(Saved data entries)
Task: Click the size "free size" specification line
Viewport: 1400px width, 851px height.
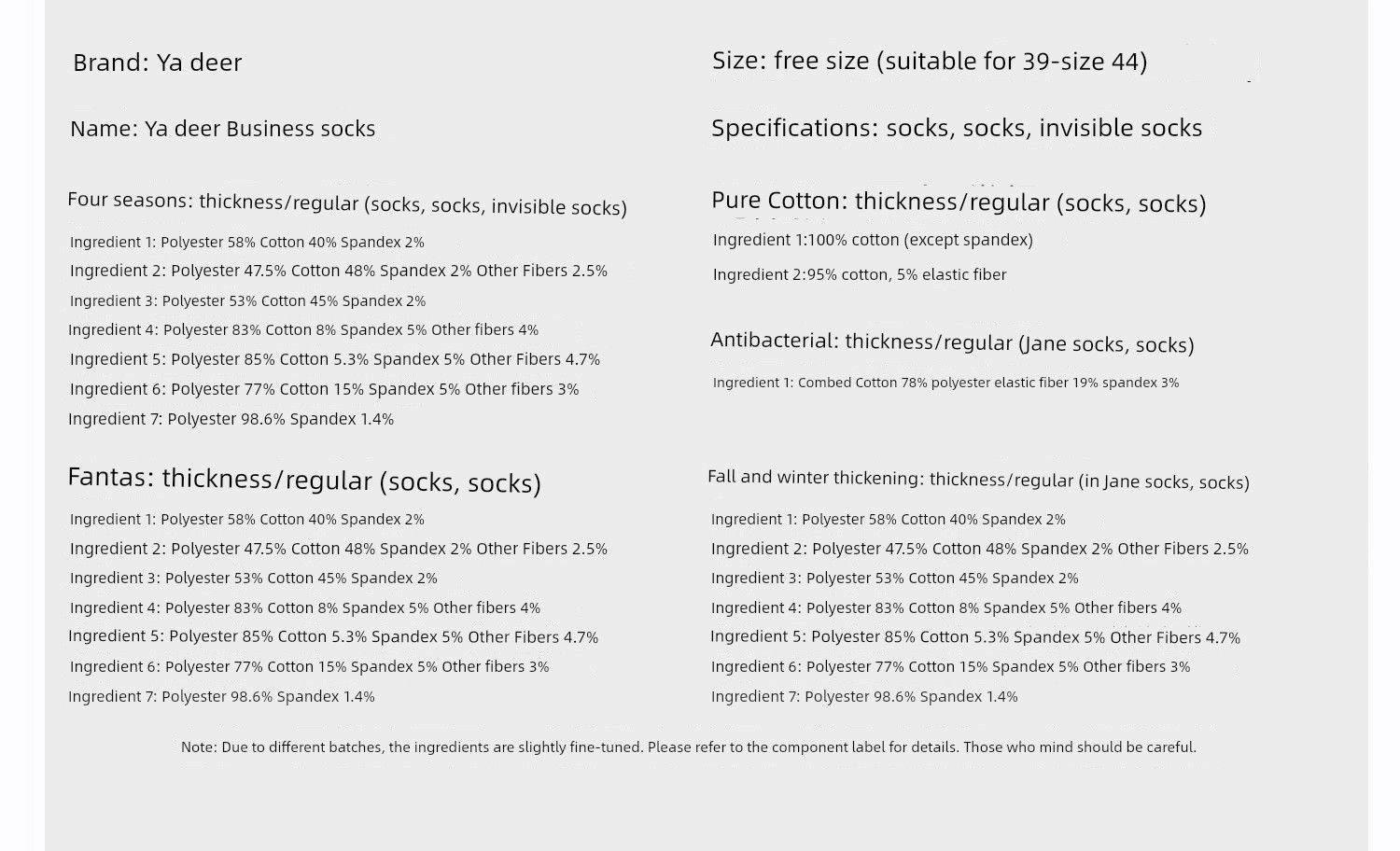Action: coord(930,62)
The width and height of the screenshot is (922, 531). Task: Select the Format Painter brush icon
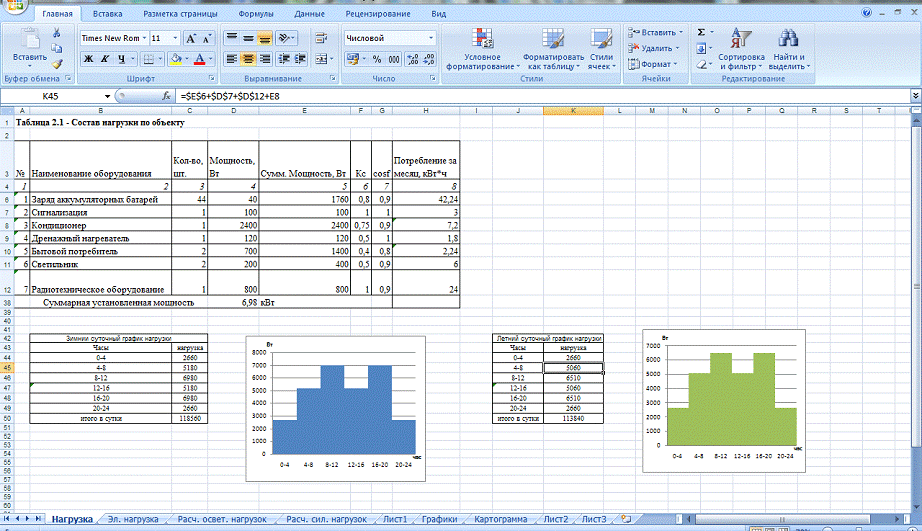click(57, 62)
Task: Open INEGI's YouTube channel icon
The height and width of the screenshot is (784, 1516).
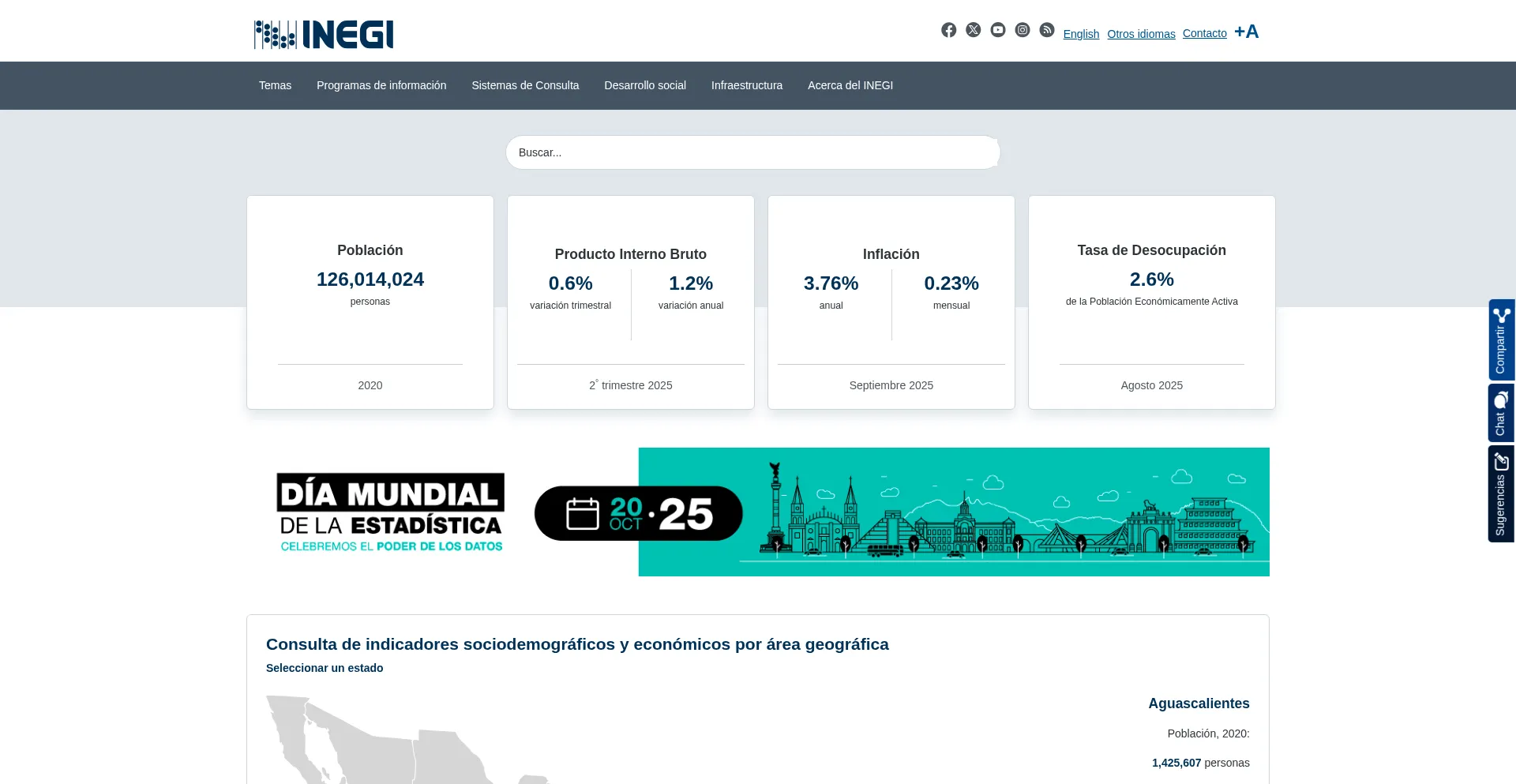Action: click(998, 30)
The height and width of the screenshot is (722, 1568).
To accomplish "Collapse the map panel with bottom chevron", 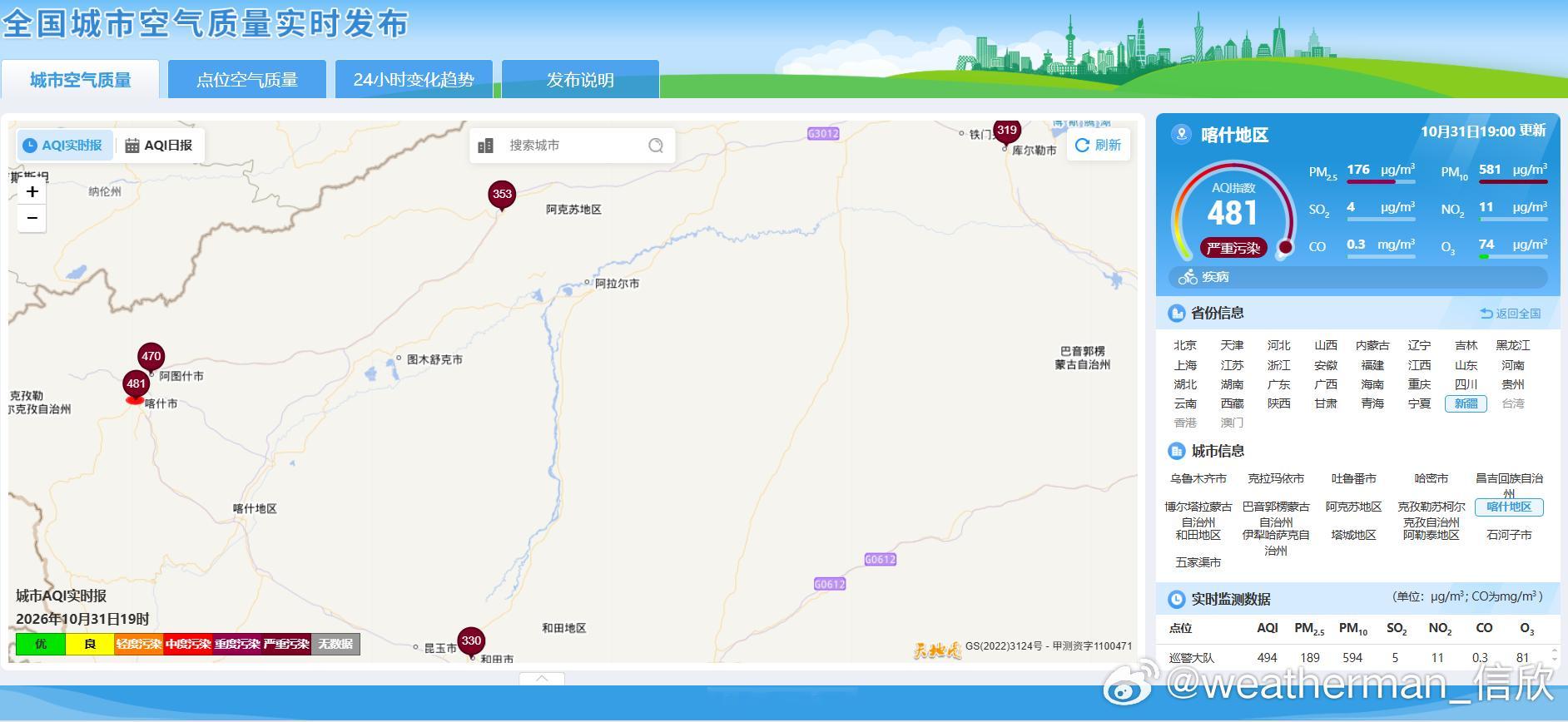I will (x=542, y=678).
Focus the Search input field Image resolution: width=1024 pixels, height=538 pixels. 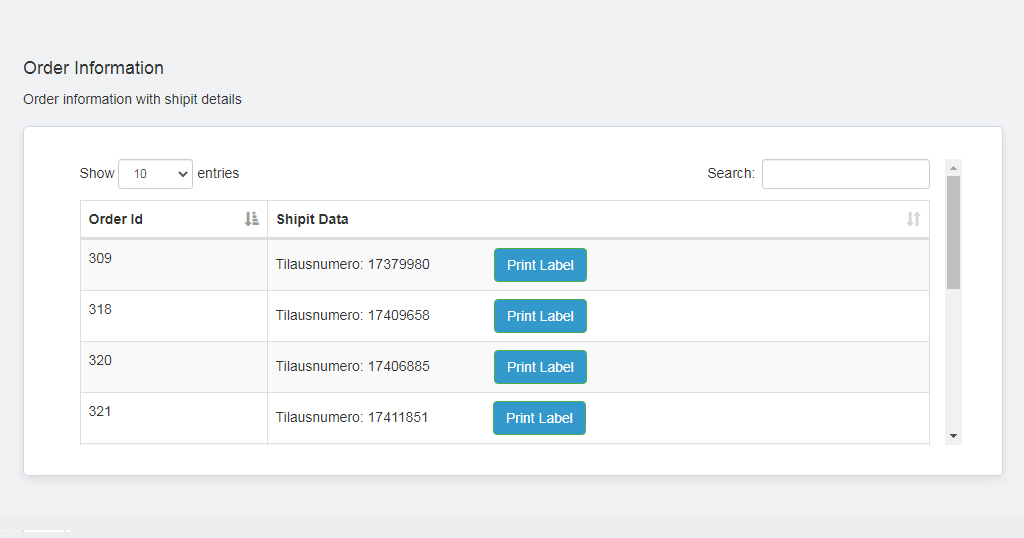click(846, 174)
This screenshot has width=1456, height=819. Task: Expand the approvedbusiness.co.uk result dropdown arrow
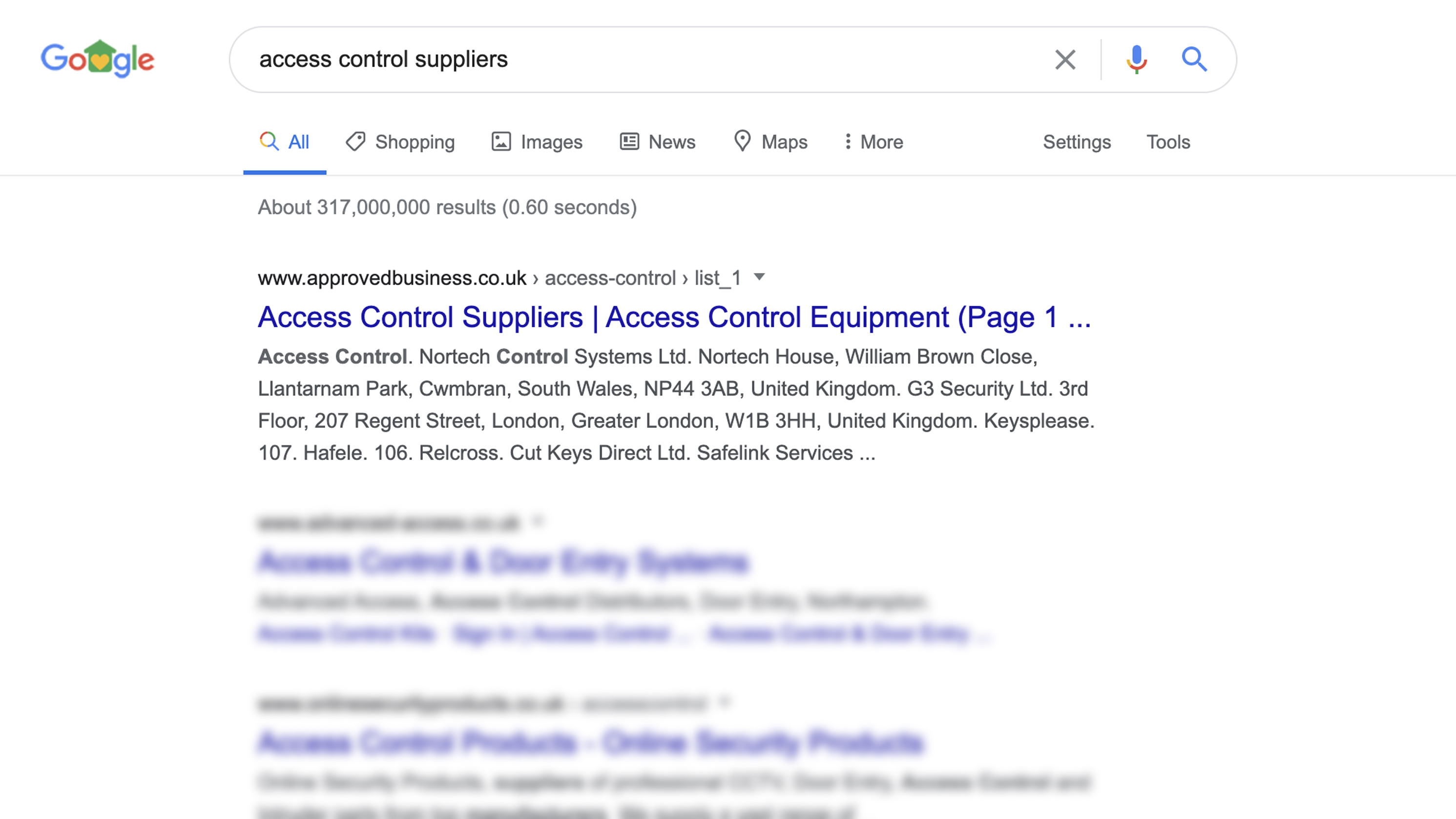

Your instructions :: From the opening line of the entries, copy each line exactly until the line with "The height and width of the screenshot is (722, 1568).", which is copied as well; leave out pictures.

Exercise response ::
Task: Click the size "free size" specification line
Viewport: 1400px width, 851px height.
Action: coord(930,62)
The width and height of the screenshot is (922, 531). Task: Select the Format Painter brush icon
click(57, 62)
Task: Open INEGI's YouTube channel icon
The height and width of the screenshot is (784, 1516).
Action: click(998, 30)
The height and width of the screenshot is (722, 1568).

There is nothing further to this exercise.